FIGURE 24.7 Male Breast, Invasive Ductal Carcinoma. A, B: The patient was an 85-year-old man with a palpable tumor. The needle core biopsy specimen reveals (A) invasive ductal carcinoma, moderately differentiated. Gland formation is evident (B). The invasive carcinoma was positive for estrogen receptor (ER) in 95% of the cells (not shown). C: The needle core biopsy specimen from a palpable mass in the breast of a 51-year-old male reveals poorly differentiated invasive ductal carcinoma with an area of necrosis.

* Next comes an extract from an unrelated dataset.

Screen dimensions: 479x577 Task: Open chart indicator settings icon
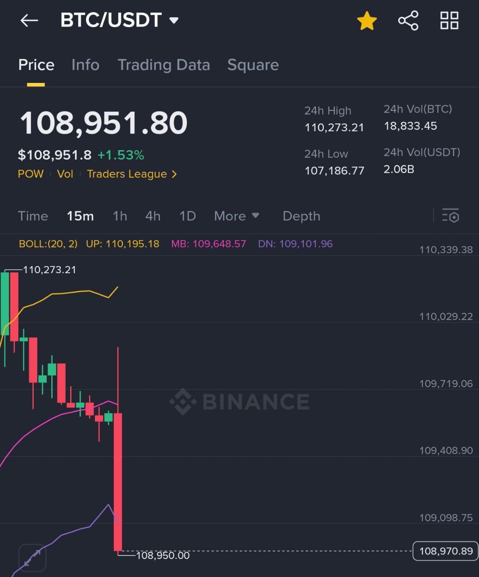[x=451, y=216]
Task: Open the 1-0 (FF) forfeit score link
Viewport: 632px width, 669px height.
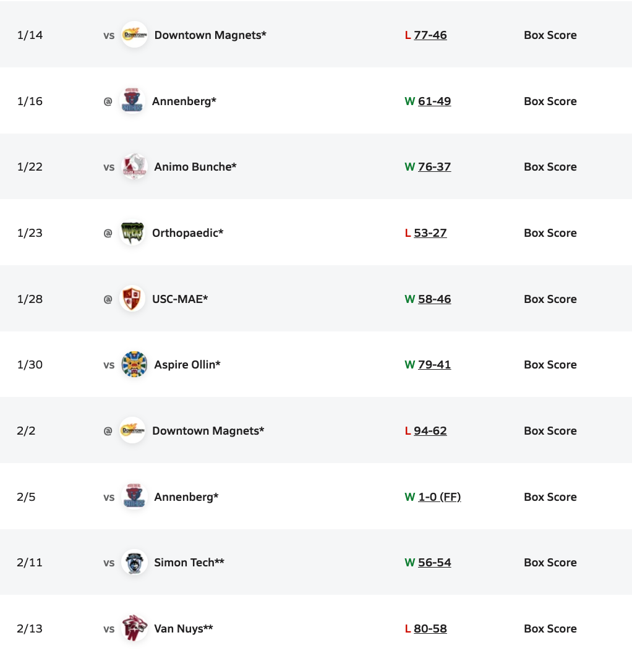Action: 439,497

The carcinoma is associated with stromal desmoplasia. This carcinoma was also strongly and diffusely positive for ER (not shown). |
Microscopic Pathology
Invasive Carcinoma
Approximately 90% of carcinomas in men are invasive ductal carcinomas, and most are moderately or poorly differentiated (37,43,45,46,47,48,49,50) (Fig. 24.7). Apocrine differentiation can be present. A small percentage of invasive carcinomas have tubular, cribriform, mucinous, micropapillary, secretory, and adenoid cystic morphology (37,43,45,46,47,48,49). In a series of men with familial breast carcinoma, invasive micropapillary morphology showed a trend for association with BRCA2 germline mutation status (42).